▶ _УСЛОВИЕ ЗАДАНИЯ_: Перепишите без изменений часть списка от строки с «Tap the 4.41亿 net profit bar» до самого конца списка, включая обе крайние строки.

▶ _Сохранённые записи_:

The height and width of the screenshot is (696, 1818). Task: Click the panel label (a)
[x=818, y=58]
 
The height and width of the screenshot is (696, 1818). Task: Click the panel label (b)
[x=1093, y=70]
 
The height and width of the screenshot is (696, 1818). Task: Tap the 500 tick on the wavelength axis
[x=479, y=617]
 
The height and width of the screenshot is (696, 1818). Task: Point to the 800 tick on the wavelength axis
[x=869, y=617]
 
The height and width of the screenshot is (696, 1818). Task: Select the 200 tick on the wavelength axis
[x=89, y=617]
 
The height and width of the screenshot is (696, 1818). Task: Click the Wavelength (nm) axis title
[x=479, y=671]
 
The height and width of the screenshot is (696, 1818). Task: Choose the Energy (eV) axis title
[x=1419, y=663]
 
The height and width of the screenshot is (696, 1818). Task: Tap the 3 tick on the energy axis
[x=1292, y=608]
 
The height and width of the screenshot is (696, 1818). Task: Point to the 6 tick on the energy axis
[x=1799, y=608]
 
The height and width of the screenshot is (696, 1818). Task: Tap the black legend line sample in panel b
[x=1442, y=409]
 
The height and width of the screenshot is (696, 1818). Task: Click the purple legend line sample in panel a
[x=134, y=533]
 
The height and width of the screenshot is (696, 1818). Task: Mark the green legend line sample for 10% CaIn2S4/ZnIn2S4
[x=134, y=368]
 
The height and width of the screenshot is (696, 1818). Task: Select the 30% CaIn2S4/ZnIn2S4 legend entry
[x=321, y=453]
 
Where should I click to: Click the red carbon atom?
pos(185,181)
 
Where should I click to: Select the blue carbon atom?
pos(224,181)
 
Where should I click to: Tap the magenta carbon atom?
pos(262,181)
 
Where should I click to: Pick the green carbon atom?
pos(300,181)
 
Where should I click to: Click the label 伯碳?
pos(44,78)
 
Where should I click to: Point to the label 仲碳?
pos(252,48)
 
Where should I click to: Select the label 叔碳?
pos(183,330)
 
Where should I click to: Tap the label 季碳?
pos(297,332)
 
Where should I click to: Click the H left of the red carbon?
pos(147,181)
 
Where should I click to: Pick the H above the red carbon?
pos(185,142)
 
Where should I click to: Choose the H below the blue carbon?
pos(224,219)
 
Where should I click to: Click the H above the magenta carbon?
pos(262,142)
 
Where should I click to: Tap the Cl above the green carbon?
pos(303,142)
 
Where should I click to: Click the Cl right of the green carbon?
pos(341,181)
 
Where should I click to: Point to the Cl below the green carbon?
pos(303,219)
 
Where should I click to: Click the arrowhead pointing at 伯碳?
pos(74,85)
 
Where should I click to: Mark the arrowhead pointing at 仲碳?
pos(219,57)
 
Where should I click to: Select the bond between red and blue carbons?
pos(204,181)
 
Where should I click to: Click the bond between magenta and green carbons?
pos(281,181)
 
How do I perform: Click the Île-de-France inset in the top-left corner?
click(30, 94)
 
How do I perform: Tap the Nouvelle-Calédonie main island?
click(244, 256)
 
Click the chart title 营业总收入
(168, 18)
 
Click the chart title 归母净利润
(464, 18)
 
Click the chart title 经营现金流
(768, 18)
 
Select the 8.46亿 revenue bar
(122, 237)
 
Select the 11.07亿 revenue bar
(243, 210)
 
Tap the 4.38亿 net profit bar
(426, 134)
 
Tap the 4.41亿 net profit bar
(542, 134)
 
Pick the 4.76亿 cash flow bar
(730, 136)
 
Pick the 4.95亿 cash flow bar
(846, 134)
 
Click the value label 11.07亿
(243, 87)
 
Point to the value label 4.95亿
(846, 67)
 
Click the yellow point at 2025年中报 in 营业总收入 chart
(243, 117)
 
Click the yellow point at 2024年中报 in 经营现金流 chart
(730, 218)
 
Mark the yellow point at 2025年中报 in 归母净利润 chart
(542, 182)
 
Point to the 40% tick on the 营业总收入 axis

▶ _РЕЗУЛЬТАТ ЗАДАНИЯ_:
Tap the 4.41亿 net profit bar
(542, 134)
 
Pick the 4.76亿 cash flow bar
(730, 136)
 
Pick the 4.95亿 cash flow bar
(846, 134)
 
Click the value label 11.07亿
(243, 87)
 
Point to the value label 4.95亿
(846, 67)
 
Click the yellow point at 2025年中报 in 营业总收入 chart
(243, 117)
 
Click the yellow point at 2024年中报 in 经营现金流 chart
(730, 218)
 
Mark the yellow point at 2025年中报 in 归母净利润 chart
(542, 182)
 
Point to the 40% tick on the 营业总收入 axis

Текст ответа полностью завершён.